Although academia seroconverted into a space of pain for me the first week of my first job, my excellent general health and and strong antiviral defenses permitted me to convert it back. All too soon, however, I began laboring under the burden of Reeducation. It too was an attack by supposedly benevolent authorities on the integrity and self-respect of everyone else, cleverly presented as a health-enhancing measure.
One of my department parties for the beginning of this semester, a pot luck which will take place in our building on an afternoon – when there is no air conditioning – on one of the hottest days of the year, involves a “free store.” We, the faculty, are to bring for the graduate students the items we would normally sell in garage sales, toss out, or give to the Good Will.
I did not come up with this scheme and I was horrified to hear about it. I am embarrassed, or would be, to be associated with it. Do the graduate students really want our old stuff? Do we want to be involved with each other that way? Most of all, must we treat them like charity cases or serfs?
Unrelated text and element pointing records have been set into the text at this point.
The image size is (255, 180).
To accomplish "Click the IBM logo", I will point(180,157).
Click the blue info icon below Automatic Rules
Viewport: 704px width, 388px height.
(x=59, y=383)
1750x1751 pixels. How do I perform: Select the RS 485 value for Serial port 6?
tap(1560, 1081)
I mean, one of them, who moved here from abroad with four very small children, did in fact put up a sign when he first arrived seeking cradles and cribs. But he asked.
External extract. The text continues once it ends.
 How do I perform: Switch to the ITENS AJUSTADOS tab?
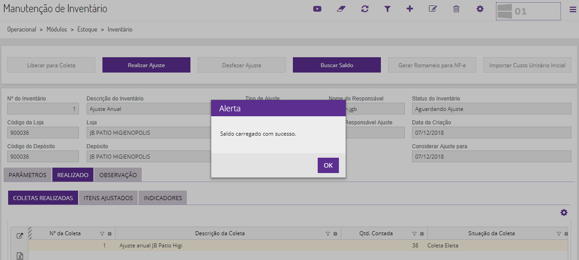point(108,198)
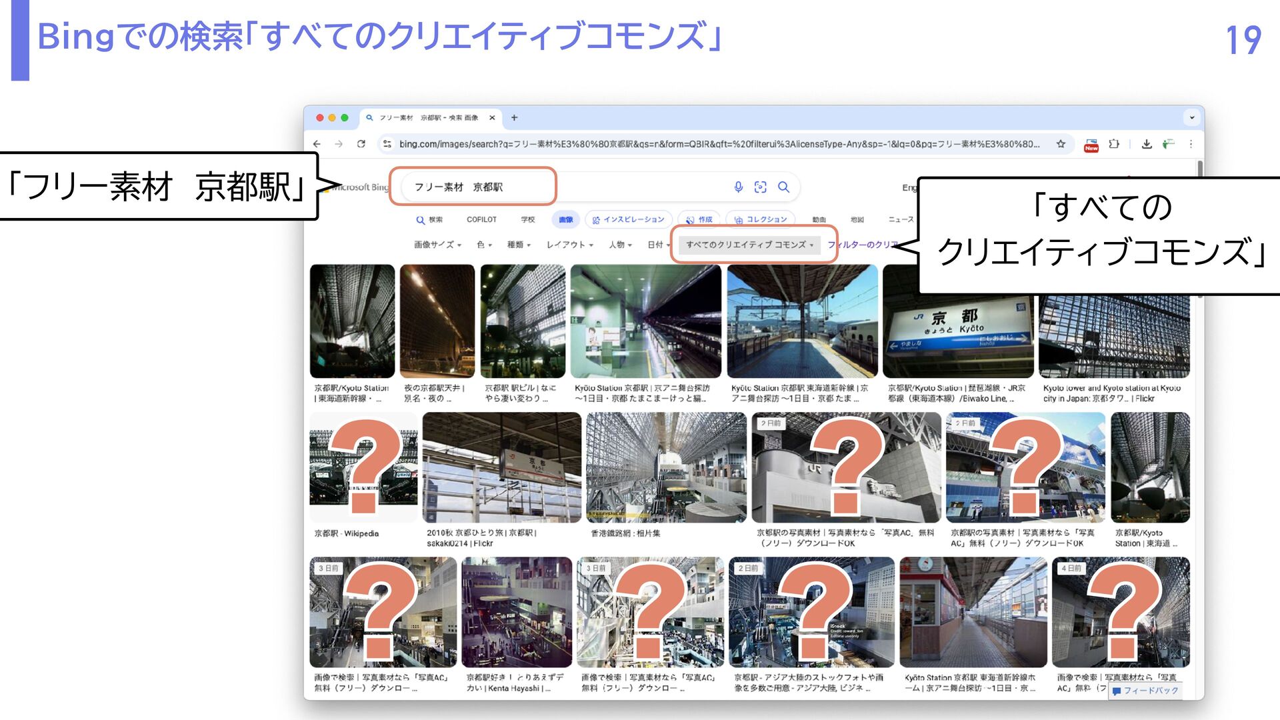Reload the page using refresh icon
Screen dimensions: 1280x720
361,144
I do not want to go and in fact I hope I am in Florida, or something, that evening. I do not want to be rude to my department, however, so I called my mother to see what she thought of this matter. When she heard of the “free store” concept, she wrinkled her verbal brow and said emphatically, that is so condescending! If the students take anything, are they going to have to say, “Thank you, Massa!”?
She also had a very entertaining story about her CR group forty years ago. Apparently the white women in charge decided they should go down to the barrio and ask the Mexican women what they could do to help improve their lives. My mother said, you cannot in good conscience condescend in that way.
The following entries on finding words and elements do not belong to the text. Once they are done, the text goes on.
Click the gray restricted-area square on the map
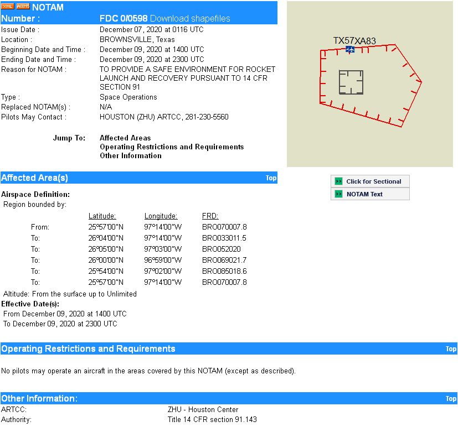 click(x=351, y=82)
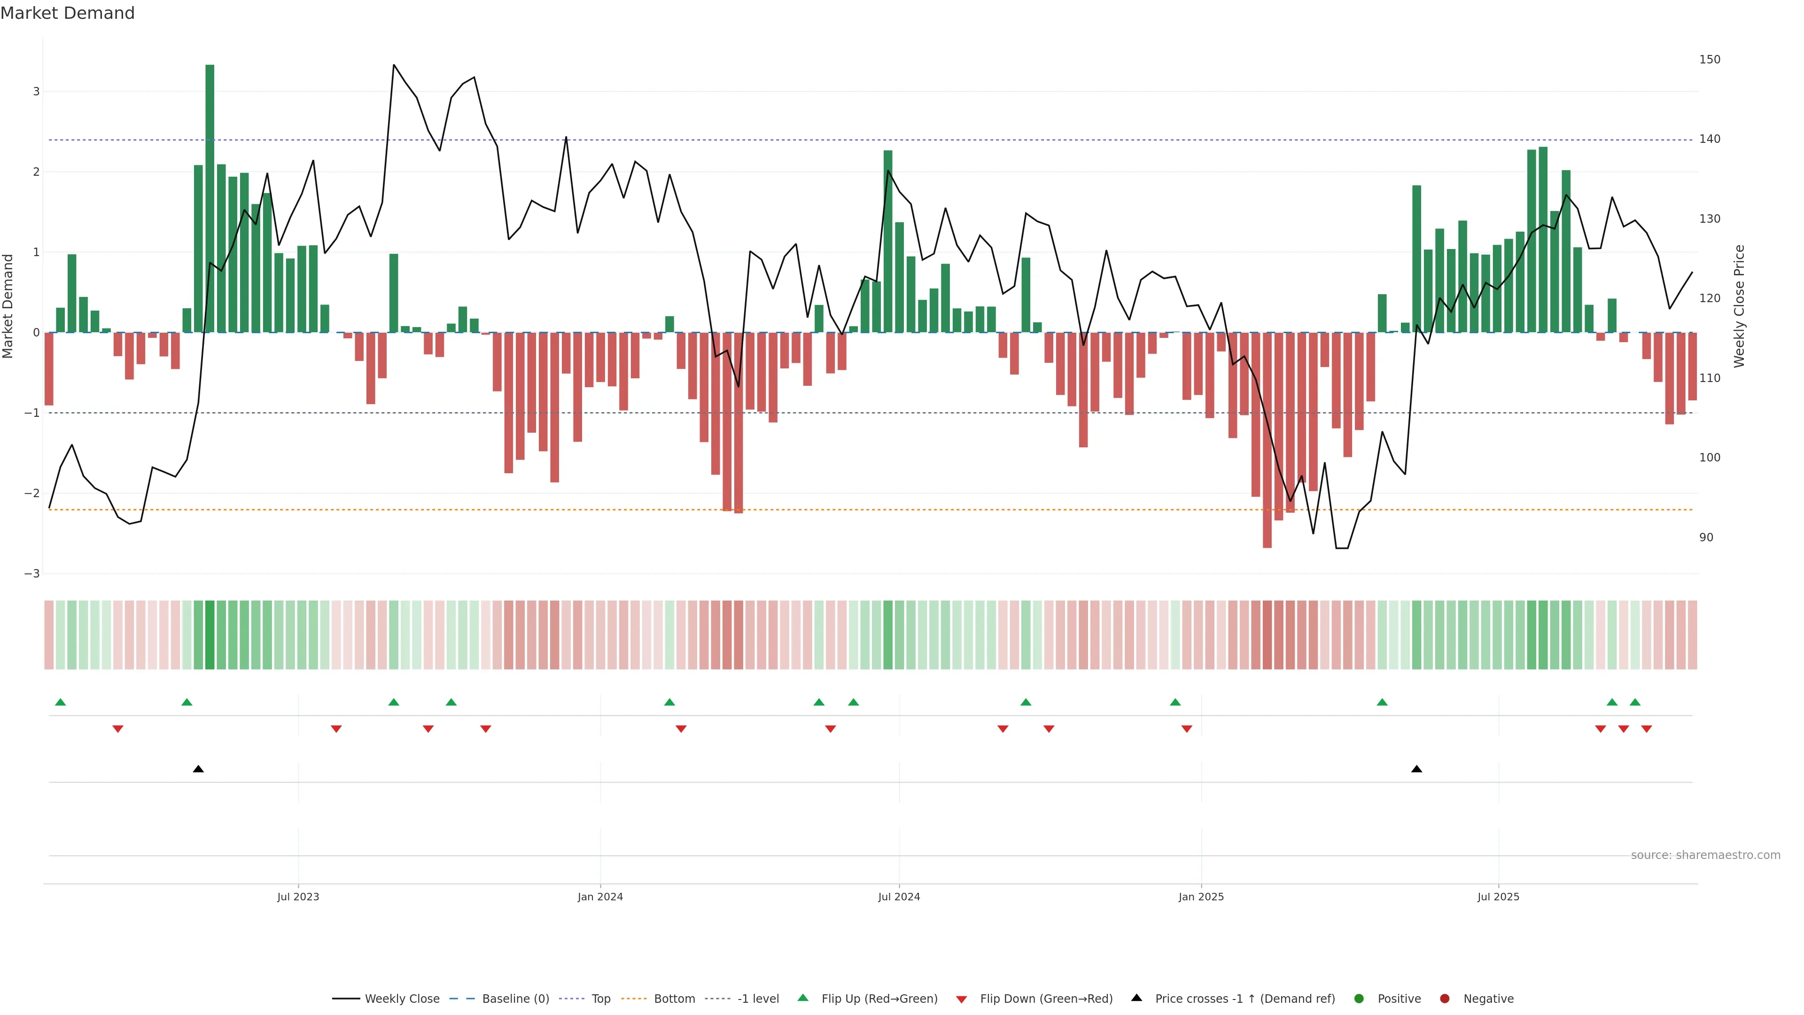Click the black Price crosses -1 legend triangle
This screenshot has width=1804, height=1015.
coord(1137,997)
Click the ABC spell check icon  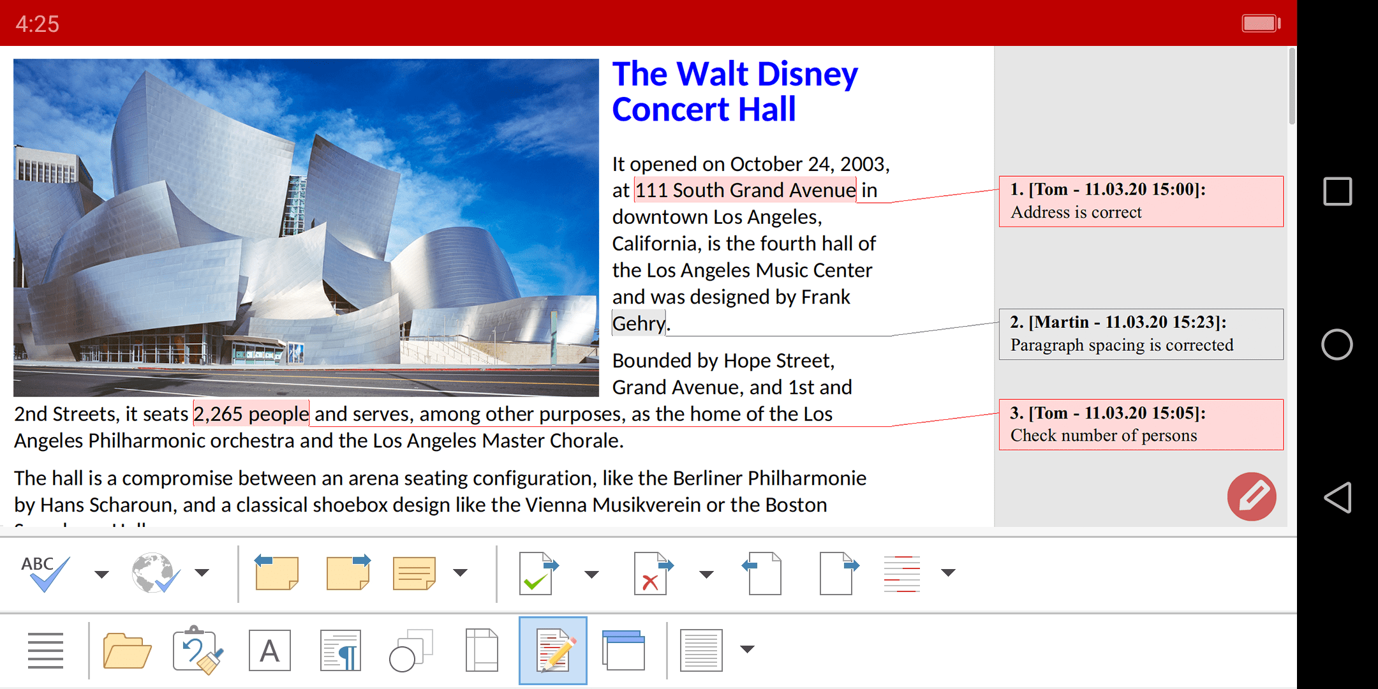(x=45, y=573)
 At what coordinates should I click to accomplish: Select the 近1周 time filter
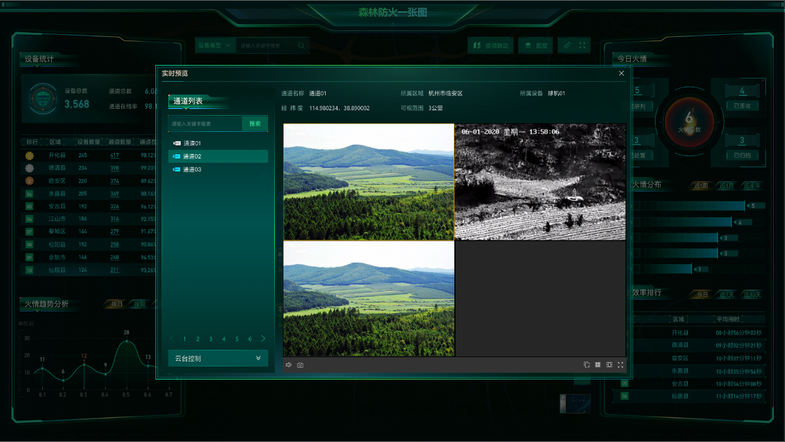[x=701, y=186]
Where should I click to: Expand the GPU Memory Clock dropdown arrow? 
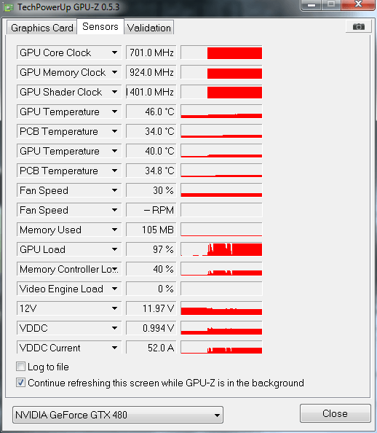pyautogui.click(x=115, y=72)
And condescension masked as solidarity is a bane of both academia and of liberalism.
A principal tenet of Reeducation was that self-respect was a sin. An overblown sense of humility was the order of the day. We the students were necessarily lying, irresponsible, unaware people. If we stood up for ourselves, that was further proof of our guilt.
I, in particular, was continually told that I was not feeling enough pain. I needed to find ways to open myself to that. I must prove my humanity and vulnerability by allowing small things to get to me more. I was handling life all too well. This was a very serious failing on my part, for it was, as we know, a symptom of “denial.”
I, of course, told Reeducation that this was very poor reasoning. This mention of reason only furnished further proof that I was alienated from the “true feelings” I ought to have. Naturally, Reeducation knew what these were, and I did not.
Reeducation meant the complete erosion of self-respect. It principal rules were, you cannot know what you feel, and you may not take authority in your own life. This was a common technique of manipulation and oppression, and the same sort of paternalism exists in academia.
Reeducation mistook self-respect on the part of us Reeducands for grandiosity. We were assumed to consider ourselves inappropriately powerful – godlike, even. We were constantly exhorted to doubt ourselves, and to become more humble. The actually grandiose beings, however, were the Reeducators themselves, who said: “You cannot be who you are, because I have decided, based on a small piece of information you have given me, that you cannot know who you are. You must necessarily be someone other than the one you believe yourself to be.”
For this year, however, I have expelled Reeducation from my system almost entirely, and I am constructing a diaphanous screen.